It turns out that Kool-Aid is not just an excellent thirst quencher for those poor, parched children at school dances and playgrounds. (If you don't rememember those fantastically creepy ads, scroll down. I can't decide if it's awesome or scary that YouTube exists to preserve all this shit.)
It turns out that Kool-Aid makes an excellent hair dye.
One Thursday, I got a call from daycamp. "This is the counselor, and the girls are planning to dye their hair with Kool-Aid. Um, is that okay with you?" Honestly, it's hair. I really don't care. (See: permanent red streaks in Liv's hair last winter, thanks to Tom's haircoloring awesomeness.) A tattoo? No. Hair dye? Sure.

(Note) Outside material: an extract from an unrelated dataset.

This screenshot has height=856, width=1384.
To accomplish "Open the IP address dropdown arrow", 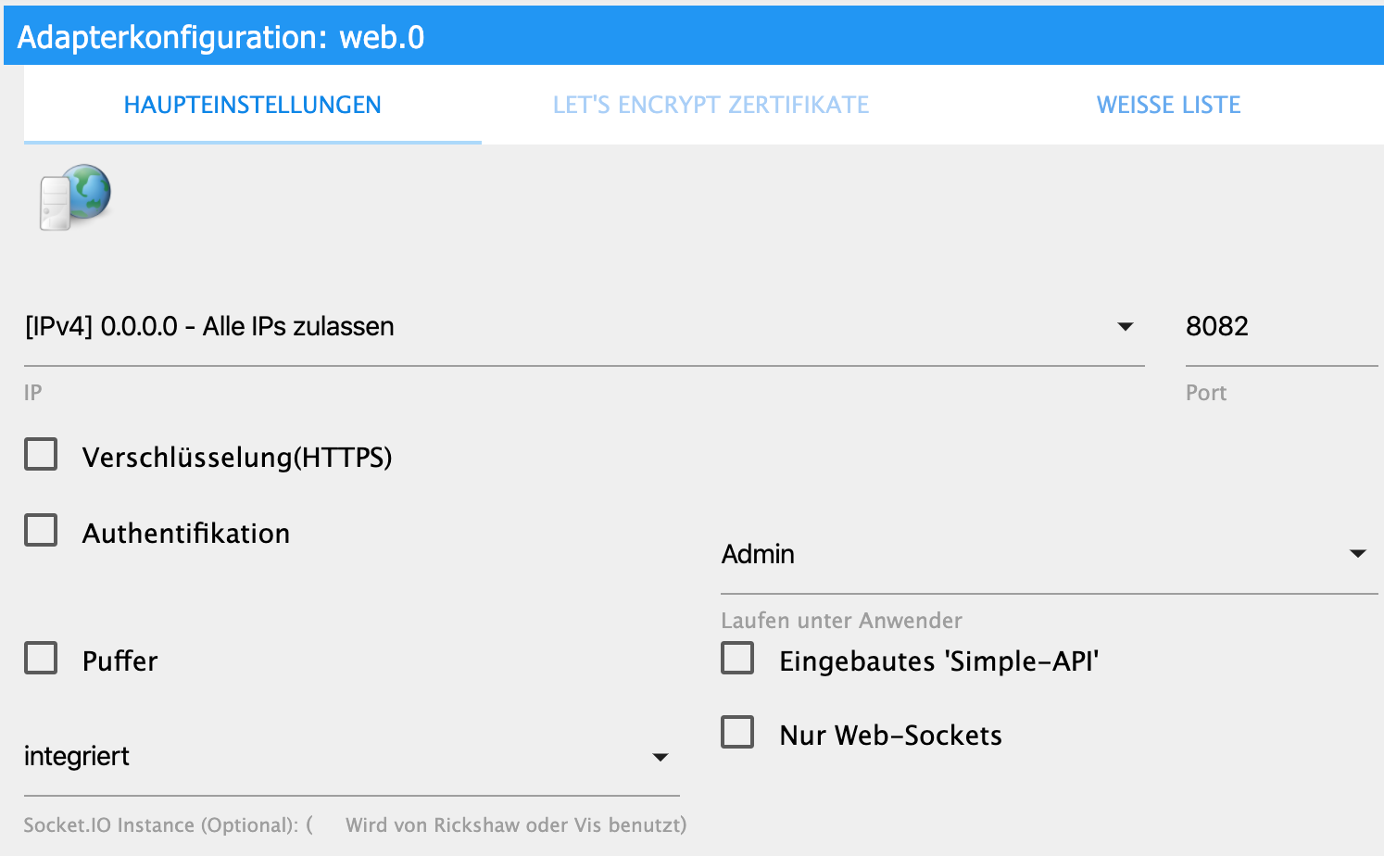I will (1126, 327).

That afternoon she came home smelling like grape Kool-Aid, but with the same dark brown hair she'd had in the morning. There was disappointment. There was gnashing of teeth. There was googling. There was an a-ha moment as Liv realized that she needed to boil unsweetened Kool-Aid with a small amount of water in order for it to take. (They used a big canister of already sweetened stuff, mixed with regular amounts of water.)
A few days later, I found my kitchen full of the neighborhood girls and pots of steaming green, red, and blue Kool-Aid concentrate.
Note for next time: More parental intervention might be necessary to ensure that when the girls "do the tips" they don't actually do half of their head. Not that this happened with the green Kool-Aid or anything.
Ah, the Kool-Aid pitcher man. Pretty sure his motto was "Never use a door when there's a wall or ceiling to smash instead!"